The Institute of Chartered Accountants of India, which frames accounting standards for the country, has opposed a proposal of the Reserve Bank of India to relax the provisioning norms for non-performing assets.
According to the proposal, commercial banks need not classify a non-serviced loan under NPAs if the borrower has submitted an application for restructuring the package before March 31, 2009.
“By such treatment no non-performing assets would be reflected on the balance sheet of banks till December 31, 2009,” said Uttam Prakash Agarwal, president of ICAI.
This would have implications for the auditing standards to be followed by the auditors while giving their opinion on the quality of assets shown in the banks’ balance sheets, added Agarwal.
On February 4, the RBI had sent out a circular which said that since a large number of accounts were required to be restructured, it would not be possible to take up all such accounts for restructuring by January 31, 2009. Therefore, it extended the date to March 31.
By simple receipt of restructuring package application, the RBI had said, the package would be put in place within 120 days and all such accounts treated as standard assets.
ICAI has already told the RBI, the Comptroller and Auditor General of India and finance ministry about its concern. The issue is expected to be deliberated in the Auditing and Assurance Standards Board meeting on March 24.

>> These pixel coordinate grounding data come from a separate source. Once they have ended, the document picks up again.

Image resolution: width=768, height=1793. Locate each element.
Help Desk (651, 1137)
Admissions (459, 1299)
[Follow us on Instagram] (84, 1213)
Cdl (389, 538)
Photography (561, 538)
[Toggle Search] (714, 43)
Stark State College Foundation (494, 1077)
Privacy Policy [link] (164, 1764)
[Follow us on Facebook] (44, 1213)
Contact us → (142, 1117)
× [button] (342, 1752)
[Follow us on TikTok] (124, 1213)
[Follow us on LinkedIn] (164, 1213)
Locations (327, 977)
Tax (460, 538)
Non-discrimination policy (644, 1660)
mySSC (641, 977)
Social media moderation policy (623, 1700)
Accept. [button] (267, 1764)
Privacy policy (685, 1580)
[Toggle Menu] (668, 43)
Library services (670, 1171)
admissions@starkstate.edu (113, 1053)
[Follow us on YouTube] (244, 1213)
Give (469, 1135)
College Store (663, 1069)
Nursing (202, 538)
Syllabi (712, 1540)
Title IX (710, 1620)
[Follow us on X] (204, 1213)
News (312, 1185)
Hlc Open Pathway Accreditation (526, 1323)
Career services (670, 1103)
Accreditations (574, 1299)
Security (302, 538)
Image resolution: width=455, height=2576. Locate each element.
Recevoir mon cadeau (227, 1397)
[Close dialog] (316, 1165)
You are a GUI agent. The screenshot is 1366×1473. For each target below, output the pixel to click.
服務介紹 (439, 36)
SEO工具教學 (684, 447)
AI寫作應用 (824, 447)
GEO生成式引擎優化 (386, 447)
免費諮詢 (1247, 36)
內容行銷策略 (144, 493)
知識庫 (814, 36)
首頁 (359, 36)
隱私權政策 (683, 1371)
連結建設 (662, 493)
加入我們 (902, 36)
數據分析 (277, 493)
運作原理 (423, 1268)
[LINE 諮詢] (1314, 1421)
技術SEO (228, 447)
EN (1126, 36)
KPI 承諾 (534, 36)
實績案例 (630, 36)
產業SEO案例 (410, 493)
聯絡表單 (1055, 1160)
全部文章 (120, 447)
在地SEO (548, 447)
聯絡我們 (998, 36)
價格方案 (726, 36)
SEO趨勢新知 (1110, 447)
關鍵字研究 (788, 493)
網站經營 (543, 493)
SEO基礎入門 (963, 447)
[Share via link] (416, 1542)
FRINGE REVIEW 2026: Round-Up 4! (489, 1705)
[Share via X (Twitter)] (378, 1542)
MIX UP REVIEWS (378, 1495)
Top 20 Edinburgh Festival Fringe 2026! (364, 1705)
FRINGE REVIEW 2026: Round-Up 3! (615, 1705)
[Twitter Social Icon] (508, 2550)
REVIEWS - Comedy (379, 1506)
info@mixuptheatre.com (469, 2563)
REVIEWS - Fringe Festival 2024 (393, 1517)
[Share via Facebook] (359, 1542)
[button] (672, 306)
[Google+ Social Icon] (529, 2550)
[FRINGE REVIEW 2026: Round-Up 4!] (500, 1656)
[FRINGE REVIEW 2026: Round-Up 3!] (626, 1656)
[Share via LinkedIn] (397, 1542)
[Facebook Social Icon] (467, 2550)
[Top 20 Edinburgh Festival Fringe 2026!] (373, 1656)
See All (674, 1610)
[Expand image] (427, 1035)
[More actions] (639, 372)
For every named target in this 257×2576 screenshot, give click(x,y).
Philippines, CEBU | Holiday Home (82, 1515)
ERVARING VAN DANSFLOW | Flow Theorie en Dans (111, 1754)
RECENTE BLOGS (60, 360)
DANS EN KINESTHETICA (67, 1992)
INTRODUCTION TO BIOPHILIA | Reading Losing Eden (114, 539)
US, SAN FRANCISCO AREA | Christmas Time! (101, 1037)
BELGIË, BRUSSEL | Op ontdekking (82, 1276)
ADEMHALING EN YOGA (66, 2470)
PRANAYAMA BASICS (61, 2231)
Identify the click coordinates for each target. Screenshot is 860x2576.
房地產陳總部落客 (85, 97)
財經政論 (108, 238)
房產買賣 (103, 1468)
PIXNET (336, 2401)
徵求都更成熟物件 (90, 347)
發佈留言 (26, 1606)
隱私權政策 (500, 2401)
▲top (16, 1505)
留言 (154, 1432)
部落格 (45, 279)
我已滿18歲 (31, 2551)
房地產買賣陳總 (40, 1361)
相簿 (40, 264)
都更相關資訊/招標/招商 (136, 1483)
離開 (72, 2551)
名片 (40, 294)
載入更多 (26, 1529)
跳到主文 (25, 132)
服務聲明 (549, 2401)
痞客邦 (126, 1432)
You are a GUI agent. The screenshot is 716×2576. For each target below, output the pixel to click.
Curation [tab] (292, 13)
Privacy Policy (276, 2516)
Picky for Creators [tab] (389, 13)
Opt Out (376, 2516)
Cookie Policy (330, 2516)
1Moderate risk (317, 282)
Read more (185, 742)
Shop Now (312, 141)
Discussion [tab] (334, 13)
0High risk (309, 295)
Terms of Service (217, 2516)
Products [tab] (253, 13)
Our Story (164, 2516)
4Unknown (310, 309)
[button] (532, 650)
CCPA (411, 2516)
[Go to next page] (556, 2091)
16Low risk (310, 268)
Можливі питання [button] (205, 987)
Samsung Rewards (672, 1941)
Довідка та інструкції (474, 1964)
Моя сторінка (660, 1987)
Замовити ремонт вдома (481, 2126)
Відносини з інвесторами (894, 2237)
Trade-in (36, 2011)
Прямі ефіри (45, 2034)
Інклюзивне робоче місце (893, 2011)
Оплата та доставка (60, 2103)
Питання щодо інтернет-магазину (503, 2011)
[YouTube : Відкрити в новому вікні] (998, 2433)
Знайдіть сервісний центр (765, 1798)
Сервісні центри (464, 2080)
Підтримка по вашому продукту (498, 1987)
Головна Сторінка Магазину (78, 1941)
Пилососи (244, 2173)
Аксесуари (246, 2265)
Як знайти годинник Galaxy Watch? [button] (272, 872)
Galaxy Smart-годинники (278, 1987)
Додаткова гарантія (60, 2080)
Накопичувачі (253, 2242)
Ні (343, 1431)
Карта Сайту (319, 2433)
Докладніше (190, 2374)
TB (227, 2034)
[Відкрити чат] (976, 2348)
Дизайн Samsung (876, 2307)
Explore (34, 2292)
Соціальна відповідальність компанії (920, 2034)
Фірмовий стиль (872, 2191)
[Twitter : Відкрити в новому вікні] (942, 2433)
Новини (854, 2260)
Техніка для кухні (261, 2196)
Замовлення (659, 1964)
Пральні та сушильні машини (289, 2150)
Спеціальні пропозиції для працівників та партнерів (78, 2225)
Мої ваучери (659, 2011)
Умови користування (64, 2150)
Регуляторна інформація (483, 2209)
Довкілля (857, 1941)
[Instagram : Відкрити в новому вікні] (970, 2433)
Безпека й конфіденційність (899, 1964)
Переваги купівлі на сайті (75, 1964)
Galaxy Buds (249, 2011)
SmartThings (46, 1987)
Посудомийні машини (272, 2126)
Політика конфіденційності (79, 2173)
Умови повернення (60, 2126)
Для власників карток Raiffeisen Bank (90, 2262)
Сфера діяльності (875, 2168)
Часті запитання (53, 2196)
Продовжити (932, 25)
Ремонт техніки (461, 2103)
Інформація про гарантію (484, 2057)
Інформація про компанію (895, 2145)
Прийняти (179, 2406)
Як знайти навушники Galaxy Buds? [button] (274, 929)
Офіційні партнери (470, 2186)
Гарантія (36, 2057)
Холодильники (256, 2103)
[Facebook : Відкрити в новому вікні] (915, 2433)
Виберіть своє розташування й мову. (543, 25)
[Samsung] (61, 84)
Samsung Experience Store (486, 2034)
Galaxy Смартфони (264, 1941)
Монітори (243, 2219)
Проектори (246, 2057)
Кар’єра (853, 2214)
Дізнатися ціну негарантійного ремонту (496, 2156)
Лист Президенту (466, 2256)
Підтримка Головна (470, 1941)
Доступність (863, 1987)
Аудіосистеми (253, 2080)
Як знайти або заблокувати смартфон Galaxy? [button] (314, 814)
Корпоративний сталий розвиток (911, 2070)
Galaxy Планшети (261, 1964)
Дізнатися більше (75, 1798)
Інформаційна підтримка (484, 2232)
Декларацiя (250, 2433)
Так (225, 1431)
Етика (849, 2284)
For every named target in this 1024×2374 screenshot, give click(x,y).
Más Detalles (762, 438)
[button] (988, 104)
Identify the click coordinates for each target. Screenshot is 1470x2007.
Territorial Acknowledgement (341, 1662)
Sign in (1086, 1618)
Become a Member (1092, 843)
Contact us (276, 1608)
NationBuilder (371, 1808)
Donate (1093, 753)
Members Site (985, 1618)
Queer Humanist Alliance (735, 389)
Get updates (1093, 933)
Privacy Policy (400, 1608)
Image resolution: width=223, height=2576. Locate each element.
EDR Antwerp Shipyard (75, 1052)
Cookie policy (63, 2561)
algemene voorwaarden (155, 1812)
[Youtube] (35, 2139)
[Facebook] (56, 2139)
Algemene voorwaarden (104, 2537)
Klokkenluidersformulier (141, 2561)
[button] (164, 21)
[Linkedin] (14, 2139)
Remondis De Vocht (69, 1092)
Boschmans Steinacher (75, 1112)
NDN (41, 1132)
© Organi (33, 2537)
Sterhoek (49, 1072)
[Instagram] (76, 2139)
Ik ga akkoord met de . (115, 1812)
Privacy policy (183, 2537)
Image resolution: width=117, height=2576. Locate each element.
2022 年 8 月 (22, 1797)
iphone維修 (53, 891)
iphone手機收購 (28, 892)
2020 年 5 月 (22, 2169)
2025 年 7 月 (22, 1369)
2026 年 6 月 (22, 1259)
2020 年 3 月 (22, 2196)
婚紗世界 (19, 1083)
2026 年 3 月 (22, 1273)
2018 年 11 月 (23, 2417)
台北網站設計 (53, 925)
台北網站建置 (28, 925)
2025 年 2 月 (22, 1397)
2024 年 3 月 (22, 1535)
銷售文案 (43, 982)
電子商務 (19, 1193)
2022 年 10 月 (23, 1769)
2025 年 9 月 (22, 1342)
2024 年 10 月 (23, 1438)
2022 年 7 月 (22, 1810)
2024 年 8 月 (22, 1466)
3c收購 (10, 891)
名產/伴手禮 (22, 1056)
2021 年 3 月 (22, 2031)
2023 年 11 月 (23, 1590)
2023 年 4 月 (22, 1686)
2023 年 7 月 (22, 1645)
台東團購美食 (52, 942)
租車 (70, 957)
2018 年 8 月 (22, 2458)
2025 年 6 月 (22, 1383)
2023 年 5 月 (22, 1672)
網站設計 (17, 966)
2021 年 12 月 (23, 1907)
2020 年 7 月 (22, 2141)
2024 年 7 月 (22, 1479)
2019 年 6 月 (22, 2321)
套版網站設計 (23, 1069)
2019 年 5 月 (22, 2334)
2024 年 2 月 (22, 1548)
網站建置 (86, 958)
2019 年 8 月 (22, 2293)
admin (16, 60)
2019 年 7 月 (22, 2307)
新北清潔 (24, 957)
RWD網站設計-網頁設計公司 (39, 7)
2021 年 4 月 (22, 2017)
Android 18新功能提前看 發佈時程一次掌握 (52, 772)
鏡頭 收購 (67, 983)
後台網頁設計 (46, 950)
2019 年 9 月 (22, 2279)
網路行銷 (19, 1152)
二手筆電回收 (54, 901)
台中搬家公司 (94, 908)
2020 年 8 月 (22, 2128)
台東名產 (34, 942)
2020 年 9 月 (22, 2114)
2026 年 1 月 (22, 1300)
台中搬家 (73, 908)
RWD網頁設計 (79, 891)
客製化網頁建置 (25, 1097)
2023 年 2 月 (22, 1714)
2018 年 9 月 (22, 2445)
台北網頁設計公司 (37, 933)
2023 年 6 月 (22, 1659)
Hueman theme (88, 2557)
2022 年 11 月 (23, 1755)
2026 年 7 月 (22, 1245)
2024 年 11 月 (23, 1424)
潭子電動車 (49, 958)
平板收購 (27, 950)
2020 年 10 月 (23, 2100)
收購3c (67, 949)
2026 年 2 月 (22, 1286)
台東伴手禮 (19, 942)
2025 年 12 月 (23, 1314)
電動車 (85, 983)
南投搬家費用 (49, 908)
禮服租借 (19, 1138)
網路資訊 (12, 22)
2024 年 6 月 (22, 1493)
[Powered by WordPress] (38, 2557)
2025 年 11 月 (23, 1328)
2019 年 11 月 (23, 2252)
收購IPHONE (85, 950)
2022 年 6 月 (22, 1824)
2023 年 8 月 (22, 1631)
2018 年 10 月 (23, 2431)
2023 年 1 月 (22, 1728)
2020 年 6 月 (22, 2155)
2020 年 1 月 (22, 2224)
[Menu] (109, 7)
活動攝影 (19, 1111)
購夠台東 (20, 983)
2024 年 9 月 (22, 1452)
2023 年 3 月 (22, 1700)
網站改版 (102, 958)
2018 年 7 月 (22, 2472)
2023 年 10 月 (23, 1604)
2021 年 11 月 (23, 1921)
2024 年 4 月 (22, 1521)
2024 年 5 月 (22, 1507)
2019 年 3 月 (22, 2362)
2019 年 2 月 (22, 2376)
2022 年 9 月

The Institute has also expressed its opposition to the managerial autonomy of public sector banks in appointment of auditor. It wants these appointments to be done by the RBI.
“The present system has the potential to undermine audit independence,” said Agarwal, calling for going back to the earlier system of centralised appointment of auditors.
According to Agarwal, for more than two decades, the RBI had been doing the allocation of bank audits and this procedure had been working quite satisfactorily.
Stressing the need for strengthening the mechanism to promote such independence, he said the government and the RBI should not experiment with a tried and tested method in the name of liberalisation.
The Institute has also called for giving ample time and practical deadlines to auditors for conducting bank branch statutory audit. The banks put pressure on auditors to complete the audit by April 7 or 8 every year, said Agarwal.